39 Hawai‘i Island Entrepreneurs Vie for $25,000
Thirty-nine Hawai‘i Island entrepreneurs have met the Sept. 10 deadline for submitting proposals for the Hawai‘i Island Business Plan Competition (HIplan).
The winner will receive $25,000 in startup or expansion capital.
Fourteen of the plans involve agriculture. Some involved cultivating and marketing new crops, such as blue-green algae, turmeric, mamaki, oyster mushrooms and livestock feed. Others would create new products from—or new markets for—local kava (awa), waiawi (strawberry guava), coconuts, chocolate, coffee and tea. No plan proposed growing cannabis, but one offers machinery for making cannabis extracts.
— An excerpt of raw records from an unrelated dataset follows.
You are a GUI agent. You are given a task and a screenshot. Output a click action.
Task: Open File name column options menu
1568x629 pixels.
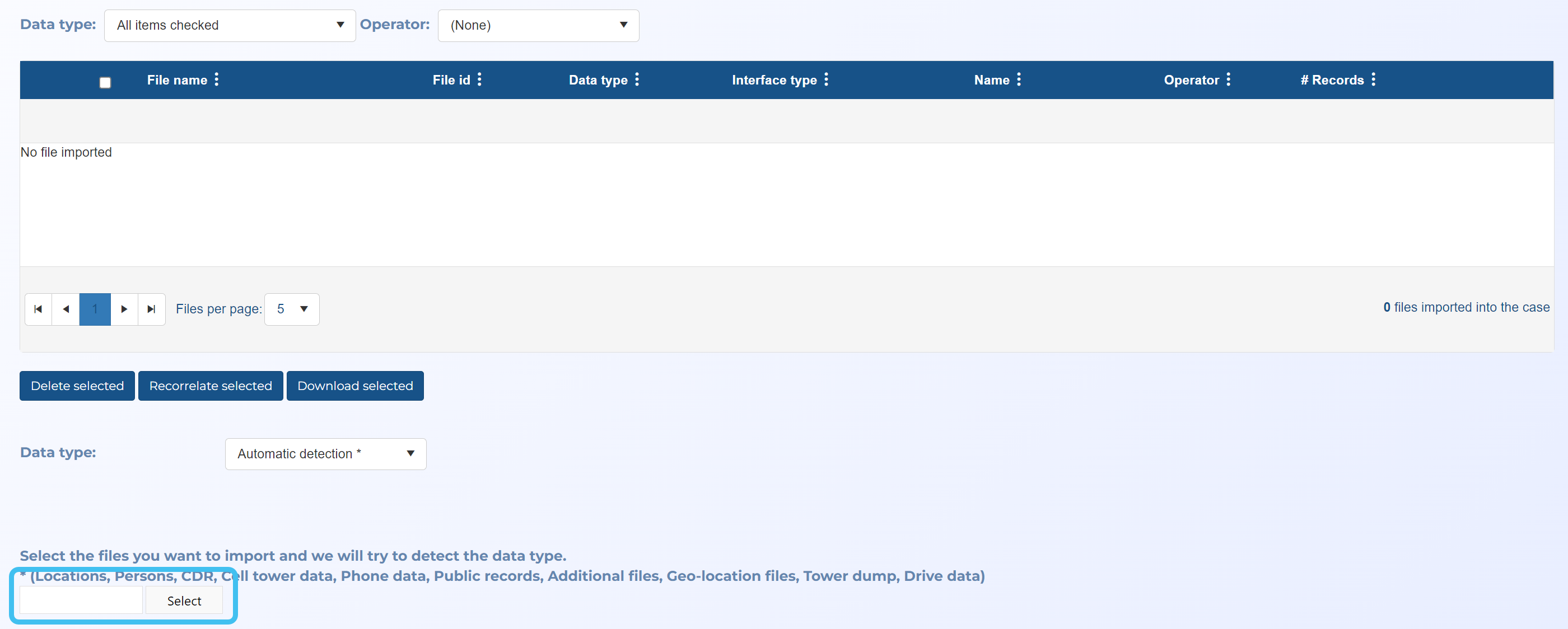217,79
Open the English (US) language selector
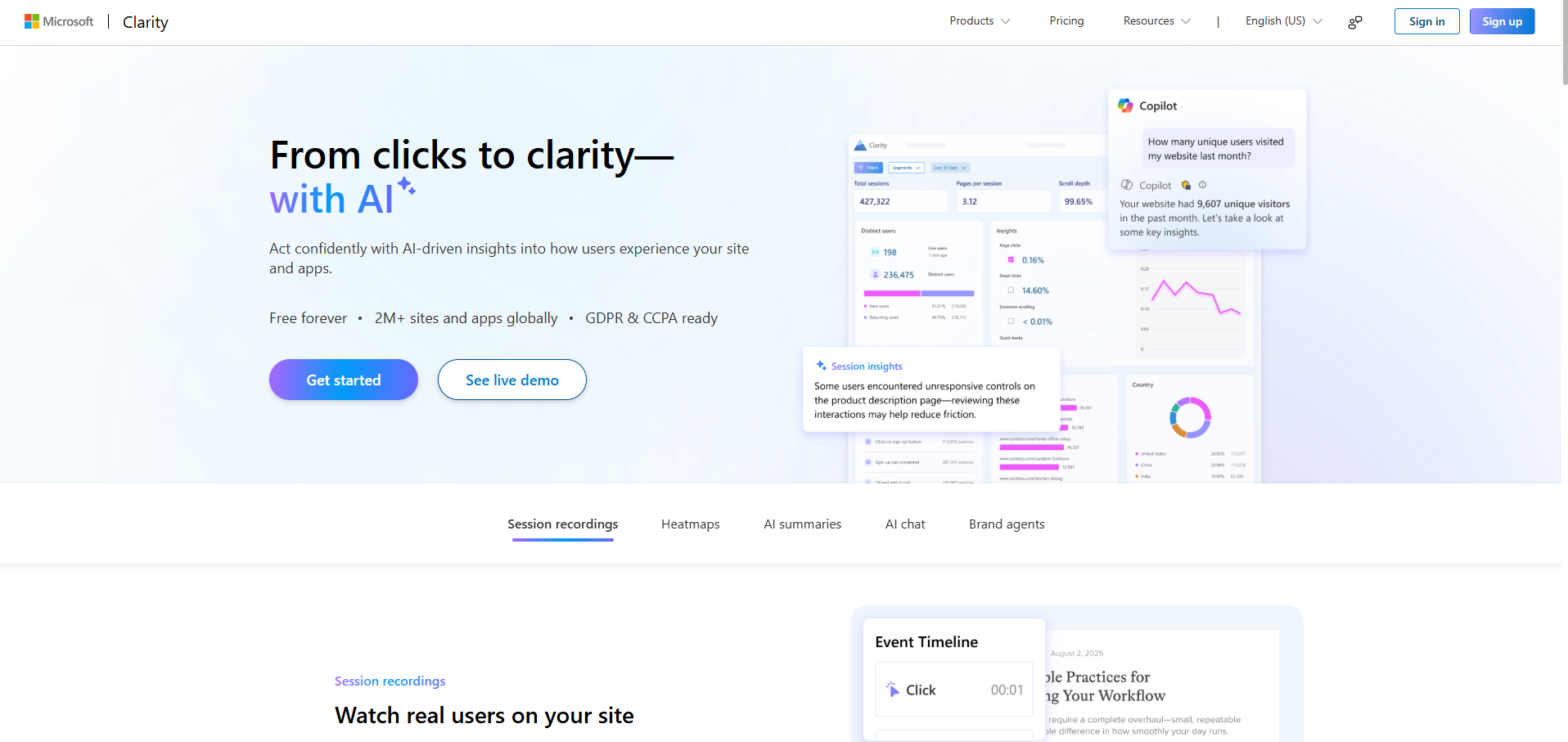The width and height of the screenshot is (1568, 742). pos(1282,20)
Plans from three local doctors would expand their practices in pediatrics, family health and eye care, respectively. An app for helping to diagnose respiratory illnesses is also proposed, as is a dehumidifier that yields clean drinking water.
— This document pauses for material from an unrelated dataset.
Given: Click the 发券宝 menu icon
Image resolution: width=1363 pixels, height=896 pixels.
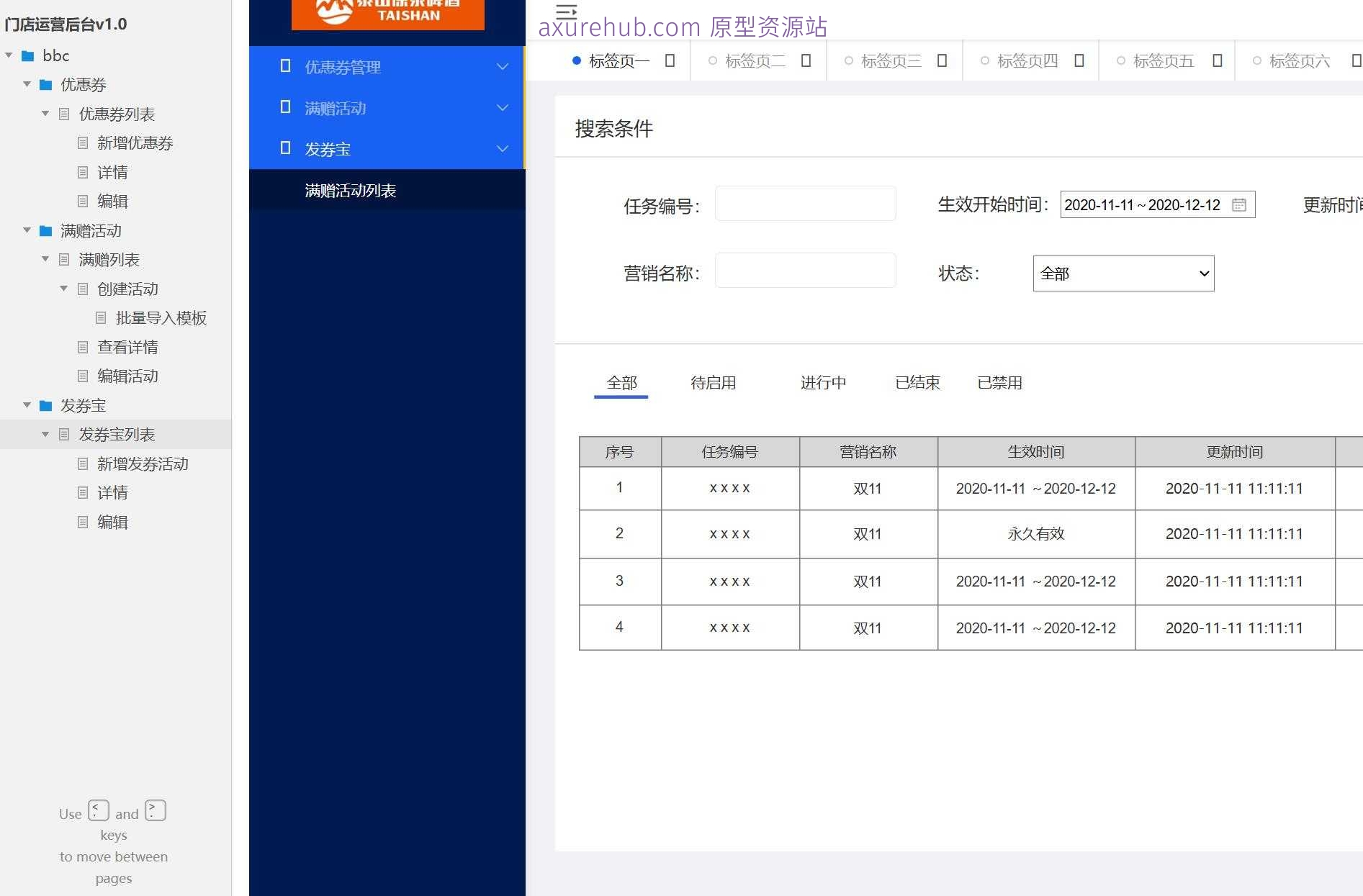Looking at the screenshot, I should 284,148.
Several service providers are looking to start or expand their operations in accounting and tax preparation, rubbish-hauling, welding, recycling and plumbing. A wastewater engineer has a plan to help removing cesspools.
Some entrepreneurs are inventors. A patent-holder wants to set up his hydroelectric generator on a shoreline; another wants to help the visitor industry reduce its carbon footprint. Two building contractors propose innovative ways to make small, affordable houses.
Filling unmet needs motivated proposals for a general store, a B&B and a restaurant in three underserved neighborhoods.
A cosmetology school and a swimming club focused on competition are also proposed.
A preschool wants to expand into the elementary grades and a tour-guide wants to start leading hikes over Hawai‘i Island’s historic trails.
Judges will now evaluate these 39 plans, expecting to eliminate about half of them in the first round.
Entrepreneurs whose proposals are semi-finalists will then refine their business plans and deliver a 15-minute oral presentation to the judges in the second round.
That event—open to the public—is scheduled for Oct. 21, 2017, in Hale Iako at the Natural Energy Laboratory of Hawaii Authority (NELHA) in Kona.
The judges will then winnow the remaining competitors down to about a dozen or less.
Finalists will tweak those plans further, make another presentation and a two-minute “elevator pitch” at the final event—also open to the public—on Nov. 4 at NELHA.
The winner will receive $25,000, which has been donated to HIplan by a hui consisting of the Ulupono Initiative, the Hawaii Technology Development Corporation, the Hawaii Small Business Development Center Network, NELHA, Big Island Toyota, Reef Capital Ventures and Pacific Trial Attorneys.